Vanaf Pushkar rijden we naar Jaipur, waarbij we onderweg eerst tot ons grote genoegen een wildpark (Ranthambore) aandoen. Het park is opgezet ter bescherming van de tijgers, en dat is ook de grote attractie van het park. Het aantal tijgers is teruggelopen van 44 (een paar jaar geleden) tot 22 nu, dus de kans om er één te zien is heel klein. Het park is prachtig, niet alleen vanwege de dieren die we zien, maar ook landschappelijk. Het bestaat uit relatief hoge, steile heuvels die schaars bebost zijn. Bovenop de heuvels staan indrukwekkende forten, Een verademing om in het volle India een stuk bos en beboste heuvels met dieren en veel vogels te zien. We zien verschillende soorten herten, waaronder het Sambarhert. Een groot indrukwekkend hert, de mannetjes met een prachtig vertakt gewei. Ook zien we ‘spotted deer’ (‘gevlekte herten’). Die hebben we al vaker gezien, maar ze blijven elke keer opnieuw zo mooi. Ze zien er uit als echte Bambi’s: warmbruin en vol met kleine witte stipjes (ook de volwassen dieren). Verder zien we apen, en veel vogels, zoals hazelnootkleurige eksters, twee soorten uilen en twee slangarenden.
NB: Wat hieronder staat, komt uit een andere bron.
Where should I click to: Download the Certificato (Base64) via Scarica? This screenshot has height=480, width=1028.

Alle tempels, paleizen en forten zijn prachtig, maar zo’n natuurpark tussendoor is weer heel erg genieten.

Jaipur

In Jaipur staan weer paleizen op het programma. We bezoeken het Amber Palace (11 km buiten Jaipur) en het City Palace. Als paleis is het Amber Palace wel het mooiste. Twee dingen moeten in de brief: de marmeren platen met bloemen- en dierfiguren en de slaapkamer van de Maharadja. De gids laat ons een bloem zien, die als je er langer naar kijkt, een schorpioen, een krab of een spin kan zijn. Vraag niet hoe iemand het kan maken, maar je ziet het er zonder al te veel fantasie echt in.
De slaapkamer van de Maharadja heeft een plafond dat is ingelegd met heel kleine, bolle stukjes spiegel. De deuren gaan dicht, zodat het binnen donker is, en iemand schijnt met twee kaarsjes op het plafond. We zien nu een prachtig flonkerende sterrenhemel waaronder de Maharadja sliep.
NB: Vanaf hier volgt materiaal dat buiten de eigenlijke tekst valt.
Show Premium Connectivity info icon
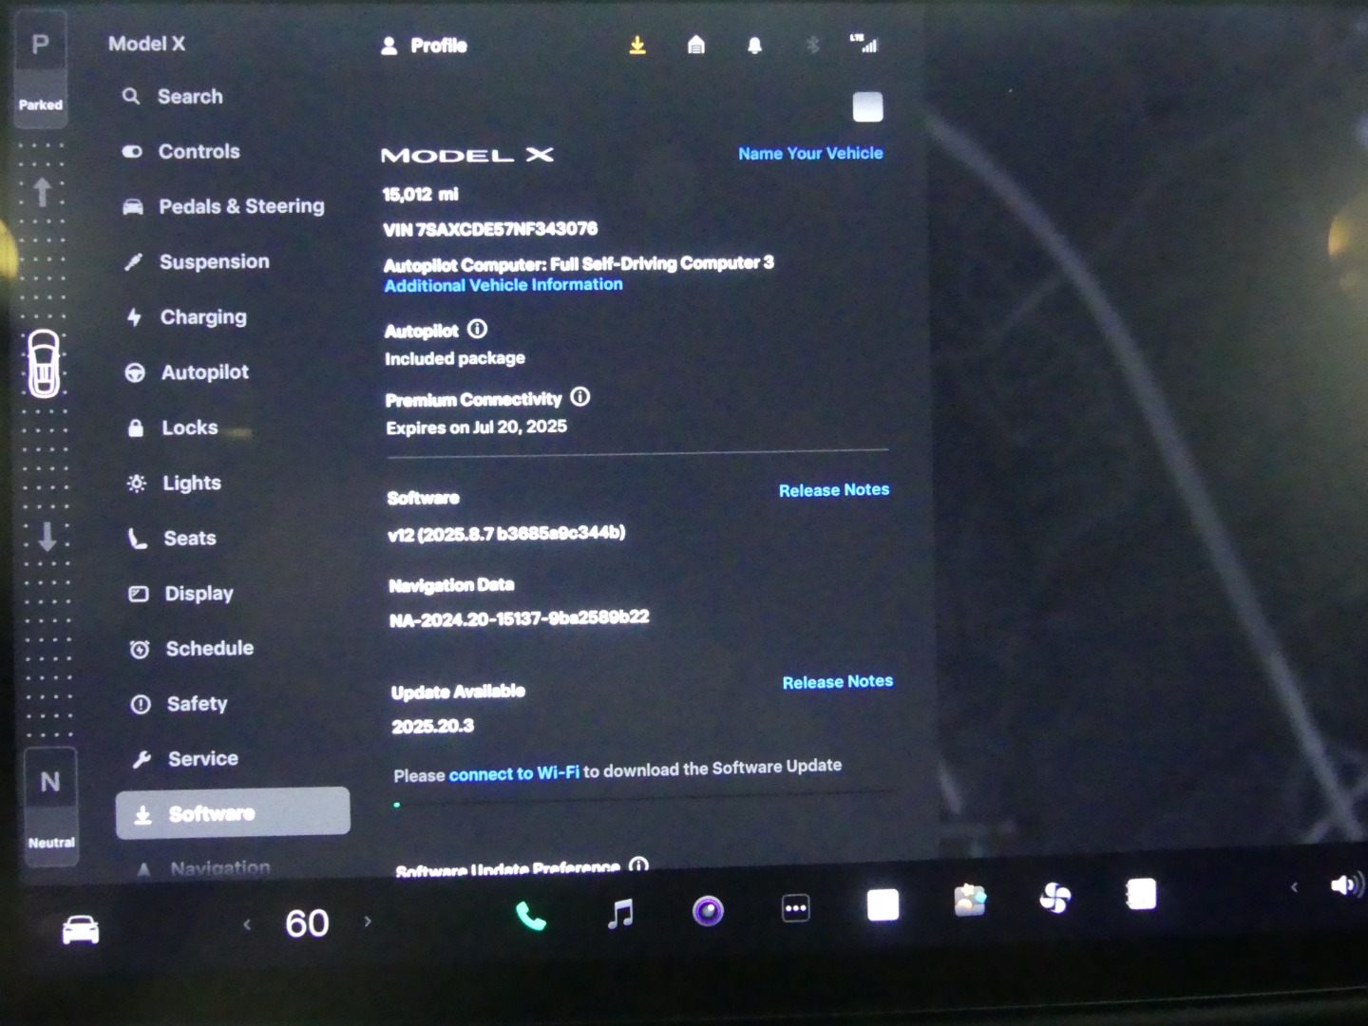 580,397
Het City Palace is voornamelijk een museum, met miniaturen en schitterende manuscripten. De wapenafdeling die ik meestal oversla is hier ook leuk. Gruwelijk gemene messen, die als je ze in je slachtoffer steekt zich als een soort schaar gaan gedragen. Tijgermessen in de vorm van een tijgerklauw en andere met fantasie gemaakte vervaarlijke wapens.

Samen gaan we nog langs de dierentuin, de meest deprimerende die we in India gezien hebben.

De lunch begint langzaam aan binnen te komen (vijf kwartier), vel 8 is vol, tijd om iedereen het allerbeste te wensen.